A total of 217 bird species, represented in 56 families, have been recorded at the Hunter Wetlands Centre Australia. Click here to see the most recent sightings Birds sighted at HWCA.in 2017.
The species list comprises:
- 72 typical wetland species, including 67 waterbirds and 9 migratory waders
- 18 raptors
- 8 pigeons and doves
- 15 species of parrots and cockatoos
- 9 cuckoos
- 17 honeyeaters
In deeper ponds, areas of open water are suitable for waterfowl such as teal, magpie geese, swans and many duck species.
The freshwater swamp forest is utilised as a heronry by 2000 breeding pairs of 4 egret species.
This forest is also an evening roost for approximately 4000-16,500 Australian White Ibis and Straw-necked Ibis.
During local droughts, the drop in water level exposes mudflats and shallow margins which provide foraging areas for migratory shorebirds. During inland drought episodes, the Hunter Wetlands Centre acts as an important strategic refuge for a range of bird species including Freckled and Wandering Whistling Ducks.
Many migratory species recorded at Kooragang NR have also been recorded at Shortland Wetlands, particularly when muddy margins of the ponds are exposed.
- Australasian Bittern,
- Latham’s Snipe,
- Marsh Sandpiper,
- Common Greenshank,
- Wood Sandpiper,
- Red-necked Stint,
- Sharptailed Sandpiper and
- Curlew Sandpiper.
With the Shortland Wetlands providing an extension of habitat to Kooragang NRthe wetland vulnerable and endangered species are:
- Black-necked Stork (endangered)
- Freckled Duck (vulnerable)
- Australasian Bittern, (vulnerable)
- Comb-crested Jacana (vulnerable)
- Blue Billed Duck (vulnerable)
- Black Bittern (vulnerable)
It also supports a high diversity of species, some in great abundance, at a critical stage of their seasonal breeding and migration cycles.

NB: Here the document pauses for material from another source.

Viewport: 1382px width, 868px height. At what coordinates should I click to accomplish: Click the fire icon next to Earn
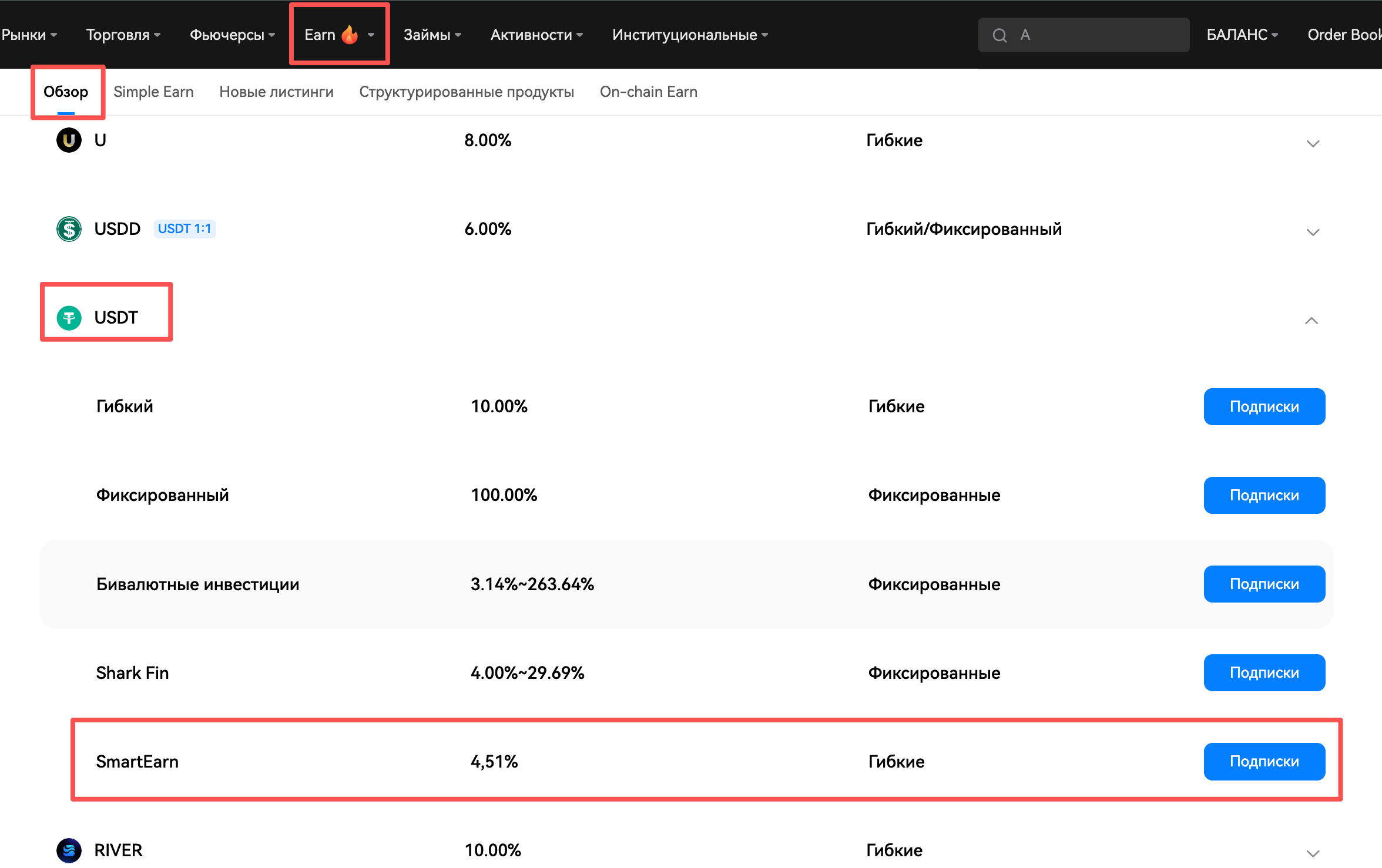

A total of 28 species have been observed breeding within the wetlands.
A total of 16 migratory species recorded at Shortland Wetlands are listed under the China-Australia Migratory Bird Agreement (CAMBA); and 14 species are listed under the Japan-Australia Migratory Bird Agreement (JAMBA) with 12 species common to both agreements.
There are 7 vulnerable species and 1 endangered species listed under the NSW TSC Act 1995.
Hunter Wetlands Centre is also an important site for the conservation of two threatened species, the Magpie Goose and Freckled Duck.
In 1987, HWCA initiated a re-introduction program of the Magpie Goose to the Shortland Wetlands with 41 juvenile geese from Serendip Wildlife Research Station.
The Hunter Wetlands Centre is one of only four centres around Australia to be chosen as a host of the Freckled Duck captive-breeding program.
HWCA is itself an Endangered Ecological Community in NSW as well as a Ramsar listed site.